Where information is kept determines how it can be accessed. Different strategies may be followed to gain access to information that can assist in profile building and ultimately identity theft. Information is distributed. Some information is kept as a physical record, some as an online record and some as both.
Physical records
You probably have a number of physical documents that you perhaps keep at home. These could include:
- Identity documents, Driver’s Licence, Passport
- Bank cards
- Social benefit cards
- Educational qualifications
- Bank statements
- Account statements (retailers and utilities)
- Medical records
- Insurance Records
- Contracts
Some of these records must be kept, others not. How do you protect them from damage or theft? How do you dispose of documents when you no longer need to keep them?
Information can be physically stolen by intercepting delivery, theft from your home, office, bag or vehicle, and even from waste disposal.
Information can be electronically stolen by using mobile phone cameras to capture documents that are left accessible. By photographing for example the two sides of your bank card, a person can use this information to shop online at your expense.
Focus in later sections will cover Bank Card usage, risks etc.
Personal devices
Personal devices include any mobile phones, tablets, laptops and computers that you use. These devices have your information on them. Do you secure the devices effectively?
Theft of a device may result in access to all your information on that device. If someone gets access to your device, can they access all your services?
Information can also be stolen from your device without stealing the device. When working on public networks or using Bluetooth services your device may be vulnerable to access by others.
Shared devices
Using devices that belong to others introduce some additional risks. Computers and other devices that belong to a friend or colleague, are located in computer lab, library or internet café are not under your control. When working on these devices you leave a trail of information that can be accessed by others. Are you diligently ensuring that no information trails are left behind, no services left logged in to?
Social media content
Social media services encourage us to share information freely. Tools allow you to easily share what you do, where you go, what you saw, who you were with, what you believe and what you care about.
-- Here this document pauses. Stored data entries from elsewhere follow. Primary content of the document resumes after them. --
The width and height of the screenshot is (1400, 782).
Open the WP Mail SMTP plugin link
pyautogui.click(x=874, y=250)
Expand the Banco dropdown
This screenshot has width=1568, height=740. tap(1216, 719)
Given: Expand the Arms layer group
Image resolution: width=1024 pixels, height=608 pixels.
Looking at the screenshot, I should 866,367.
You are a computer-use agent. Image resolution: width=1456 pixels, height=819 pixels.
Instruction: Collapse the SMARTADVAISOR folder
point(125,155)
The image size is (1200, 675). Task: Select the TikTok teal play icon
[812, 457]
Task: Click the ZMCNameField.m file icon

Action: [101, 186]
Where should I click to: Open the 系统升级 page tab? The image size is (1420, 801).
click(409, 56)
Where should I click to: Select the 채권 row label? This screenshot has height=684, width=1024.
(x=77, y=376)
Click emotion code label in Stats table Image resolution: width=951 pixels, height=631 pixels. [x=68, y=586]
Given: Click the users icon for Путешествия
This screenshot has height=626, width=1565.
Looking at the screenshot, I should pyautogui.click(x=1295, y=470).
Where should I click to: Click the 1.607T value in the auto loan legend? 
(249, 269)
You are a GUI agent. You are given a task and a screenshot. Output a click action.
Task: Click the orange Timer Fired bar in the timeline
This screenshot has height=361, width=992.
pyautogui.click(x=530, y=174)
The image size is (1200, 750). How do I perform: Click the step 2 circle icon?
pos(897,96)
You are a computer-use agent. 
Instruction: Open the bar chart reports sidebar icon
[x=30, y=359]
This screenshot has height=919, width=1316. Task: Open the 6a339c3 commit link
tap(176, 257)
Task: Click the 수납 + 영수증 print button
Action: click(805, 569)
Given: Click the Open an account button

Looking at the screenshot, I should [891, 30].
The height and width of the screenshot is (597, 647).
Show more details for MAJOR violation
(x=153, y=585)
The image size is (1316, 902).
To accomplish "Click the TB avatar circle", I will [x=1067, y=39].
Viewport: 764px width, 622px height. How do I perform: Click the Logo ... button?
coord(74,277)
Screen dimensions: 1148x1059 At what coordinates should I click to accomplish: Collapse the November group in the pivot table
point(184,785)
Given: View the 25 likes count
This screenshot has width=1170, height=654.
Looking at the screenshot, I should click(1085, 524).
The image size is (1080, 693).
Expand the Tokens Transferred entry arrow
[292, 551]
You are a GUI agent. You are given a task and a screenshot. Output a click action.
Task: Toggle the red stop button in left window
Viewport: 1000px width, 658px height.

This information generally ends up in the public domain for all to see and do with what they please.
You are being followed by others and are encouraged to believe this is a good thing. Do you know who is following you? Do you know who all the members of your groups are?
Over time, you build up and share a profile of yourself for all to see. This assists those who wish to target you and steal your identity.
Online service content
Online storage is as good as free. Why invest in your own storage on your own systems when you can have it all online and get to it from anywhere, anytime? So can others if you are negligent. Are you sharing your online content with others, and if so is it being done securely? Plenty of services offer shared storage areas for collaborating in business or within social circles.
Network access to content
Mobile network service providers charge for data. Wi-Fi hotspots enable us to use data at no charge. What price are we paying? Public networks, may expose us to eavesdropping, where people we do not know intercept our communication and perhaps gain access to our devices while we use public networks to access services on the internet.
Bluetooth services allow you to share content with our friends. Are you controlling access to your mobile device effectively?